Process Theology

In complete contrast to Barth's approach, an important strand in twentieth-century thinking about God, especially in the United States, is process theology. It represents a development from a Hegelian view, together with new insights derived from mathematical physics. Its originator was A.N. Whitehead (18611947), a mathematical physicist who wrote Principia Mathematica with Bertrand Russell. Among theologians, the work of Charles Hartshorne and David Griffin is representative of the school.

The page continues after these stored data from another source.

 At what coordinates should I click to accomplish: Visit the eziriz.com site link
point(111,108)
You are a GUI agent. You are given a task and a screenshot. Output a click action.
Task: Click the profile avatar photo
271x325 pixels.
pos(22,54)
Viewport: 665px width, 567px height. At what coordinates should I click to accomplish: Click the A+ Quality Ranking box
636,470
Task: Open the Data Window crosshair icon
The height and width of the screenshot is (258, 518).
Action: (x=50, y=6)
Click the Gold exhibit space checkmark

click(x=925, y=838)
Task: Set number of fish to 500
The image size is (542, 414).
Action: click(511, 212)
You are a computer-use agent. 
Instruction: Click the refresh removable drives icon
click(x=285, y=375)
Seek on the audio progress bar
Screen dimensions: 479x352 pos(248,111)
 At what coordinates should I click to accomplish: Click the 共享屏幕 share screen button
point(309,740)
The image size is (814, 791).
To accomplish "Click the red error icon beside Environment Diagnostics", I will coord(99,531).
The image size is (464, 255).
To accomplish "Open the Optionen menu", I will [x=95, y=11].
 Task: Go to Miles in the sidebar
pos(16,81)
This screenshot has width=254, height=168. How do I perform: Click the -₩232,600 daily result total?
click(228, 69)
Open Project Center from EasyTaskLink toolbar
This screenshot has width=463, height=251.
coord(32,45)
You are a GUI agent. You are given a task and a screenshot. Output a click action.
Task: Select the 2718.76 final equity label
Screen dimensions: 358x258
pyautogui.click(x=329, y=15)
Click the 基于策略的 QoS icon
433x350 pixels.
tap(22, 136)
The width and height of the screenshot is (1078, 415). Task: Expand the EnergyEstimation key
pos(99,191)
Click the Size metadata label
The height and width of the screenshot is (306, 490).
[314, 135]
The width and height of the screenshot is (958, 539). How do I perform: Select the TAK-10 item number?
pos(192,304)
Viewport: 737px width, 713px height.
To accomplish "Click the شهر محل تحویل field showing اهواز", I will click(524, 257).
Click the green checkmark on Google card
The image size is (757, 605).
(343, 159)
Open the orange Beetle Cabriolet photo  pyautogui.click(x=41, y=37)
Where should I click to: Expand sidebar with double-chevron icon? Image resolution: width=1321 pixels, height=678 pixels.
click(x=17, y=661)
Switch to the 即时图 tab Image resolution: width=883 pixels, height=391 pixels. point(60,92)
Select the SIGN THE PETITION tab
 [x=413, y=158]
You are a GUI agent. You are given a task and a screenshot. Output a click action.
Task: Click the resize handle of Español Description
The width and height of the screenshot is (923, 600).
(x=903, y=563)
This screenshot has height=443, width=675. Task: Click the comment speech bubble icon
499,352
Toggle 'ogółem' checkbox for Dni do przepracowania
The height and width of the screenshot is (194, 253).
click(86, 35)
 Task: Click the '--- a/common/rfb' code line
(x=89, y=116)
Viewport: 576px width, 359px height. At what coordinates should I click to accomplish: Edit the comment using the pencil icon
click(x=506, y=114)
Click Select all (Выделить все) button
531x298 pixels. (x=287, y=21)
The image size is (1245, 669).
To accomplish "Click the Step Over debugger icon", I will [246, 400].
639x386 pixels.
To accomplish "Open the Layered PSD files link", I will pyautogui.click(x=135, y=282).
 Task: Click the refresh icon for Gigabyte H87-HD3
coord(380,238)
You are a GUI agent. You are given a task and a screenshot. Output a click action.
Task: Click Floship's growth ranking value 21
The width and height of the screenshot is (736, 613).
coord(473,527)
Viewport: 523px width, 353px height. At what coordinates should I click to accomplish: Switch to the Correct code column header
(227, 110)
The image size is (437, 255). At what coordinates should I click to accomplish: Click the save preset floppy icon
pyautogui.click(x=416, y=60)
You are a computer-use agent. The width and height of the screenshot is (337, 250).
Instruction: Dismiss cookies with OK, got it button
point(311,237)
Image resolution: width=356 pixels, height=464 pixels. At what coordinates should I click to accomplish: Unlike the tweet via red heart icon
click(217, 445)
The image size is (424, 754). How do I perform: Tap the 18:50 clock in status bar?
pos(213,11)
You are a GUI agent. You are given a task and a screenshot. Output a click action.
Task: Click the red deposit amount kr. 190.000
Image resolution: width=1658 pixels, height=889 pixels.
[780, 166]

Process theology begins by rejecting the notion of substance, as a permanent substratum of changing properties. Reality is composed of 'events' or 'actual occasions', linked together in a temporal process which is without beginning or end. Each actual occasion 'prehends', or is causally affected by, every other actual occasion in its immediate past. It organizes all these data from its own point of view, and in an act of creative synthesis, it continues the temporal pattern they form into the immediate future. As it does so, it perishes, giving rise to a new set of actual occasions in the process. This scheme derives from Leibniz's Monadology, with its infinite monads all reflecting the others from their own viewpoint. It differs from Leibniz by the stress laid on the transient and instantaneous nature of the actual occasions, and on the creativity of the temporal flow. Whereas Leibniz saw monads as substances, containing all their possible properties, and only appearing to be temporal, Whitehead reduced them to events and made temporality their essential property.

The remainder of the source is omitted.